**Aufgabe A:**
Formen Sie die Datensätze von der Zeile mit „Given: Open Order“ bis einschließlich zur letzten Zeile der Datensätze in eine nummerierte Liste ohne Leerzeilen um. Lassen Sie die Bilder in der Antwort weg.

**Vorliegender Text:**
──────────────────────────────

Laut den Autoren der Studie legen ihre Ergebnisse nahe, dass es weder sozialer Druck, besondere Erwartungen oder ein bestimmter Grad des Glaubens an das Paranormale sind, die zu Erfahrungen mit spiritistischer Kommunikation führen: „Stattdessen scheinen einige Menschen in einzigartiger Weise für Absorption prädisponiert zu sein und berichten eher über ungewöhnliche Hörerfahrungen, die schon früh im Leben auftreten. Viele dieser Personen nehmen sodann spirituelle Überzeugungen an, weil sie in sinnvoller Weise mit diesen einzigartigen persönlichen Erfahrungen übereinzustimmen scheinen.

──────────────────────────────

**Aufgabe B:**
Schreiben Sie aus dem Text über spiritistische Kommunikation die Stelle von „Laut den Autoren“ bis einschließlich „Erfahrungen übereinzustimmen scheinen.“ wortgetreu ab.

──────────────────────────────

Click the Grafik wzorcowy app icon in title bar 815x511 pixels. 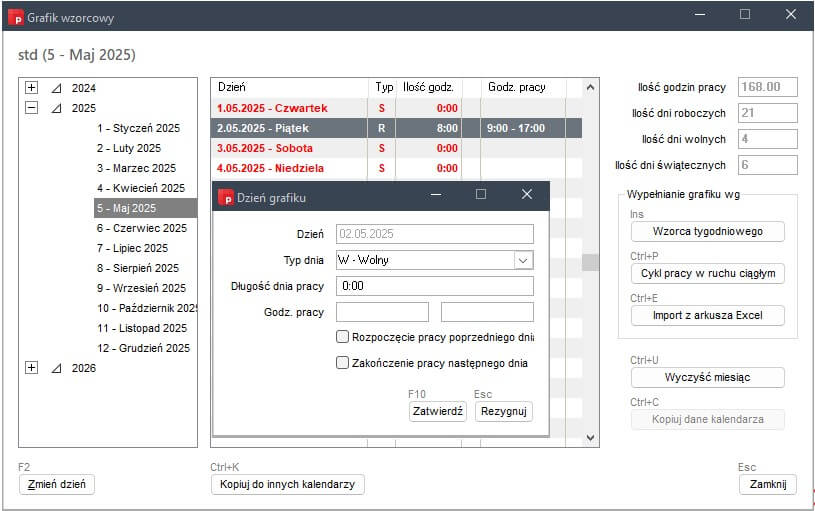15,16
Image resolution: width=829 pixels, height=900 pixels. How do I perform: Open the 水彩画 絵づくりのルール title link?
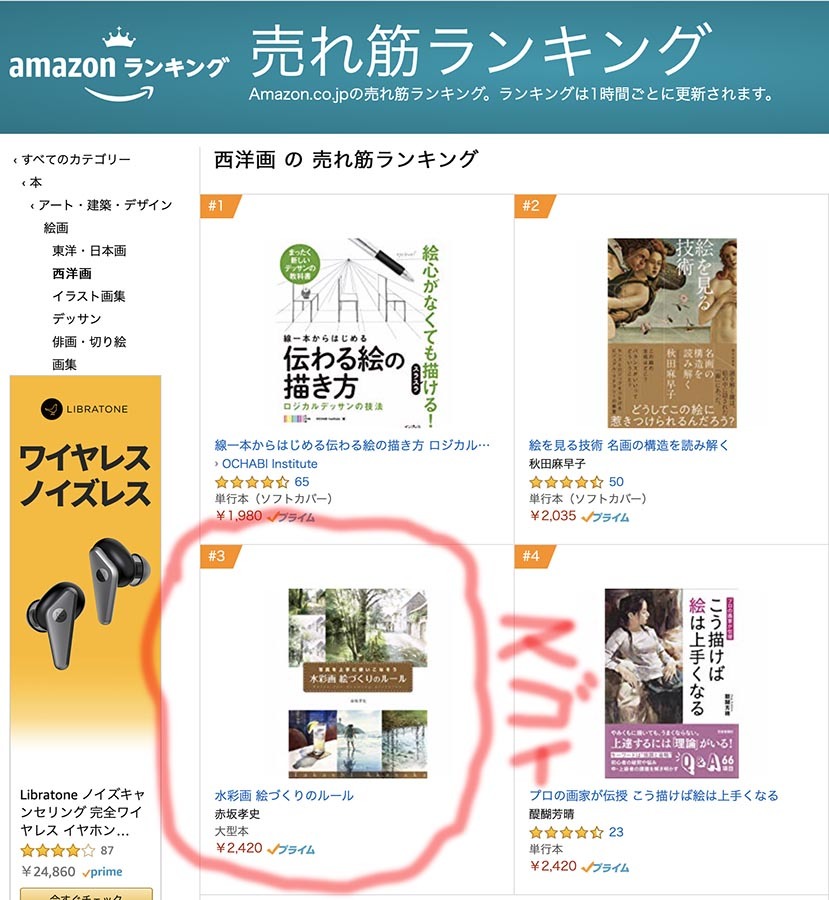pyautogui.click(x=284, y=795)
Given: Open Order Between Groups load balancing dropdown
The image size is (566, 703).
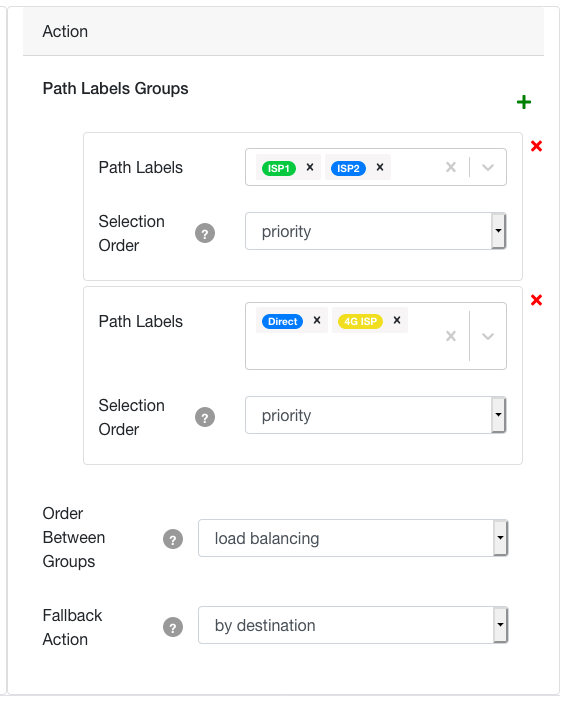Looking at the screenshot, I should 353,538.
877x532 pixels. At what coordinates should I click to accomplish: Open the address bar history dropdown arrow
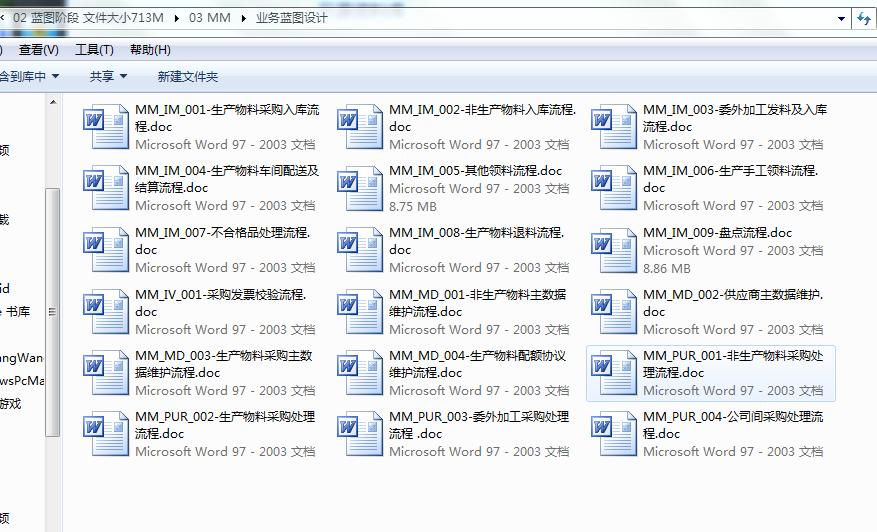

──────────────────────────────

**Antwort A:**
1. Given: Open Order Between Groups load balancing dropdown
2. The image size is (566, 703).
3. Looking at the screenshot, I should 353,538.
4. 877x532 pixels. At what coordinates should I click to accomplish: Open the address bar history dropdown arrow

**Antwort B:**
Laut den Autoren der Studie legen ihre Ergebnisse nahe, dass es weder sozialer Druck, besondere Erwartungen oder ein bestimmter Grad des Glaubens an das Paranormale sind, die zu Erfahrungen mit spiritistischer Kommunikation führen: „Stattdessen scheinen einige Menschen in einzigartiger Weise für Absorption prädisponiert zu sein und berichten eher über ungewöhnliche Hörerfahrungen, die schon früh im Leben auftreten. Viele dieser Personen nehmen sodann spirituelle Überzeugungen an, weil sie in sinnvoller Weise mit diesen einzigartigen persönlichen Erfahrungen übereinzustimmen scheinen.